Room Temperature, Hybrid Sodium-Based Flow Batteries with Multi-Electron Transfer Redox Reactions

The development of renewable energy has become a high priority for environmental sustainability and energy independence. Some renewable energies (e.g., solar and wind), however, are intermittent, and require integration with energy storage systems to provide predictable and dispatchable supply of electricity. Redox flow batteries (RFBs) are excellent candidates for such grid-scale energy storage of electricity. However, the state-of-the-art RFBs have low volumetric and gravimetric energy densities (20 – 33 Wh/L and 15 – 25 Wh/kg) and their costs are high for many applications. To address these issues, we have been working on a completely new type of flow batteries, termed as hybrid Na-based flow batteries (HNFBs). These HNFBs offer multiple unmatched advantages over RFBs. In particular, HNFBs can operate at ambient temperature, allow catholytes to have multiple electron transfer redox reactions per active ion, offer wide selection of catholyte chemistries with multiple active ions to couple with the highly negative Na alloy anode, and enable the use of both aqueous and non-aqueous catholytes. Further, the molten Na alloy anode permits the decoupled design of power and energy since a large volume of the molten Na alloy can be used with a limited ion-exchange membrane size. In this talk, examples of aqueous and non-aqueous catholytes will be discussed and the feasibility of multi-electron transfer redox reactions per active ion will, for the first time, be demonstrated. The critical barriers to mature these new HNFBs will also be discussed.
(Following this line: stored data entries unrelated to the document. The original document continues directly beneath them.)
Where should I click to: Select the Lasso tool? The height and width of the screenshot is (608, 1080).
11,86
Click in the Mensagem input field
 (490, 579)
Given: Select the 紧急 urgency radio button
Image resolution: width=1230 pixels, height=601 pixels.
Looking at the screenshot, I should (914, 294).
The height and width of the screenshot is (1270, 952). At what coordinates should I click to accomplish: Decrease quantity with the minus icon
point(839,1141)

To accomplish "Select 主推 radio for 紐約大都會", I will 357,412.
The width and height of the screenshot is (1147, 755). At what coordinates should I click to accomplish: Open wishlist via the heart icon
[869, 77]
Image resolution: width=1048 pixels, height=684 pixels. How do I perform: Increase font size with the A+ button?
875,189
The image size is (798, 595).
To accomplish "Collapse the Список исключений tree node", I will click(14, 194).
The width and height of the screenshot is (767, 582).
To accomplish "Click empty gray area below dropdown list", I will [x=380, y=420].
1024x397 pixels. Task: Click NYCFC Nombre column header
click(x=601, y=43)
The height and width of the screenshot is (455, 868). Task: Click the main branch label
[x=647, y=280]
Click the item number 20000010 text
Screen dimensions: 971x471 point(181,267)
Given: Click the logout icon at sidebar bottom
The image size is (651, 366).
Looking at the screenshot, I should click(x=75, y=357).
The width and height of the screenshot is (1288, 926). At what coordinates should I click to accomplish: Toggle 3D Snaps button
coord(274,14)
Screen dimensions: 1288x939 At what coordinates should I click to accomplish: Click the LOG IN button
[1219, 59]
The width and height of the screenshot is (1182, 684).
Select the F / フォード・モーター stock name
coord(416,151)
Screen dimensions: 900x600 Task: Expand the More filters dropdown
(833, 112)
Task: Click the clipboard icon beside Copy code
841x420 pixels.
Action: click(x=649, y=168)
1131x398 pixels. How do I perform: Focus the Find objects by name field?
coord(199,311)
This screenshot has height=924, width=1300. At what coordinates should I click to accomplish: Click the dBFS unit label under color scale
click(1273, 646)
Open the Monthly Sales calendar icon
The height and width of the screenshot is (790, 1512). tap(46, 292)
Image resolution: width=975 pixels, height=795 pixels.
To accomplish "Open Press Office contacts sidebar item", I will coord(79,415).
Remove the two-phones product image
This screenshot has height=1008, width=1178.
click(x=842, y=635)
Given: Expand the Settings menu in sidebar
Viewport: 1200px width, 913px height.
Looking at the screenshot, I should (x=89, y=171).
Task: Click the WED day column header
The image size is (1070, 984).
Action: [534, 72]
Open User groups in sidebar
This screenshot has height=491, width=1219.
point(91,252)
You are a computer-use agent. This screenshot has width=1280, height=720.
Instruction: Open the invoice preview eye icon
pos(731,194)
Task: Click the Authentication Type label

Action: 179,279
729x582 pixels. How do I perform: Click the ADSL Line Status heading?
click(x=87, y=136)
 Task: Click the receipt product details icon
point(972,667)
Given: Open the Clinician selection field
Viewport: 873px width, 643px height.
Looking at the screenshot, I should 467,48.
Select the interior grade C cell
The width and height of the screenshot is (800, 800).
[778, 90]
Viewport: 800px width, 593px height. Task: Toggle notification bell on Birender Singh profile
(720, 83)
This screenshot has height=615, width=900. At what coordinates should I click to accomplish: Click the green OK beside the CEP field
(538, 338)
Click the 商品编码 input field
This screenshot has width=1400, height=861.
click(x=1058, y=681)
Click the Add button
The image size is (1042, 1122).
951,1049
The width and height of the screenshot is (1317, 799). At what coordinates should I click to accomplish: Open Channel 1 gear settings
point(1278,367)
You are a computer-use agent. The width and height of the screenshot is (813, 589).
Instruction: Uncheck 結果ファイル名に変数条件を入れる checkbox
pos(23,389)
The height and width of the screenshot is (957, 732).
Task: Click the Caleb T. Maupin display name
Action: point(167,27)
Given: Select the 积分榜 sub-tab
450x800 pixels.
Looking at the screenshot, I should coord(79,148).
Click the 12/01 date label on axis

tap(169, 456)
If successfully developed, these HNFBs with ultrahigh energy densities can be used for all levels of electric energy storage, including electricity generation site storage, electricity transmission-substation storage, community storage, and end user storage.

Acknowledgments: Financial support from the U.S. DOE Office of Electricity Delivery and Energy Reliability (OE) Energy Storage Program is greatly appreciated.